___ Given records ___
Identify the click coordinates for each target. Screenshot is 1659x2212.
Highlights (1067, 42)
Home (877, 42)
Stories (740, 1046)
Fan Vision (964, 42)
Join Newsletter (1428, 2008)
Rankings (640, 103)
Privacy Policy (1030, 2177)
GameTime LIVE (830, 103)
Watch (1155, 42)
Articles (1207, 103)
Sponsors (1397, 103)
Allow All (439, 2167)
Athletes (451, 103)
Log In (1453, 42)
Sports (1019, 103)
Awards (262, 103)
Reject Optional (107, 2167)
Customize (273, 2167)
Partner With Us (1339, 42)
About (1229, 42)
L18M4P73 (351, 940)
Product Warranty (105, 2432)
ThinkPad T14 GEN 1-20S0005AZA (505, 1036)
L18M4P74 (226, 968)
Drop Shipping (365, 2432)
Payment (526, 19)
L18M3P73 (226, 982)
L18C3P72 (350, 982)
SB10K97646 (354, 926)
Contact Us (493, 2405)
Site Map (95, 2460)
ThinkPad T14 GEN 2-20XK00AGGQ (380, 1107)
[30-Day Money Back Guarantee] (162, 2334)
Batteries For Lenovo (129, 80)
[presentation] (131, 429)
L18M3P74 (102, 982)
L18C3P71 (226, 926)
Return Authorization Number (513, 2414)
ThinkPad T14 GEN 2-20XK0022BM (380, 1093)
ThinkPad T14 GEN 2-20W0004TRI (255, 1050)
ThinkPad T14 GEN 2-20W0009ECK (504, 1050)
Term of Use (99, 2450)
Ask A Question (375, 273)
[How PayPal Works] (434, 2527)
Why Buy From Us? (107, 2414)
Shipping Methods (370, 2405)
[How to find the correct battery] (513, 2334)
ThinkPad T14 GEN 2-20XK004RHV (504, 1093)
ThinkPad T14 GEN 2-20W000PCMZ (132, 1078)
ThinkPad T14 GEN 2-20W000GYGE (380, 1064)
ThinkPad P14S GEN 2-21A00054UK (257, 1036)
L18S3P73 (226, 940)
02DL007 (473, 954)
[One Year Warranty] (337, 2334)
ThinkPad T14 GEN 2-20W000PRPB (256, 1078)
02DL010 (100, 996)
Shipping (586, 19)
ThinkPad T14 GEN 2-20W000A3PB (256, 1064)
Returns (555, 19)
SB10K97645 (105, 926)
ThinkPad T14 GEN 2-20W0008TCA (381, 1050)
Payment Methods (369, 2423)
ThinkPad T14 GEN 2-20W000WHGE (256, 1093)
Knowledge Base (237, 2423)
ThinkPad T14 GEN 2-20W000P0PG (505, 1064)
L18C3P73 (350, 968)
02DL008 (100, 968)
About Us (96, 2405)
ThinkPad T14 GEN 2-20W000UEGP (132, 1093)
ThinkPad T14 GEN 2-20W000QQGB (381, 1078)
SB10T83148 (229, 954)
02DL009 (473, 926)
___
§ **Problem to solve**:
When you reach the line that contains "Return Authorization Number (513, 2414)", stop; that line and every line before it, from the very first line of the data, should be restated word for word.

§ **Expected output**:
Identify the click coordinates for each target. Screenshot is 1659x2212.
Highlights (1067, 42)
Home (877, 42)
Stories (740, 1046)
Fan Vision (964, 42)
Join Newsletter (1428, 2008)
Rankings (640, 103)
Privacy Policy (1030, 2177)
GameTime LIVE (830, 103)
Watch (1155, 42)
Articles (1207, 103)
Sponsors (1397, 103)
Allow All (439, 2167)
Athletes (451, 103)
Log In (1453, 42)
Sports (1019, 103)
Awards (262, 103)
Reject Optional (107, 2167)
Customize (273, 2167)
Partner With Us (1339, 42)
About (1229, 42)
L18M4P73 (351, 940)
Product Warranty (105, 2432)
ThinkPad T14 GEN 1-20S0005AZA (505, 1036)
L18M4P74 (226, 968)
Drop Shipping (365, 2432)
Payment (526, 19)
L18M3P73 (226, 982)
L18C3P72 (350, 982)
SB10K97646 (354, 926)
Contact Us (493, 2405)
Site Map (95, 2460)
ThinkPad T14 GEN 2-20XK00AGGQ (380, 1107)
[30-Day Money Back Guarantee] (162, 2334)
Batteries For Lenovo (129, 80)
[presentation] (131, 429)
L18M3P74 (102, 982)
L18C3P71 (226, 926)
Return Authorization Number (513, 2414)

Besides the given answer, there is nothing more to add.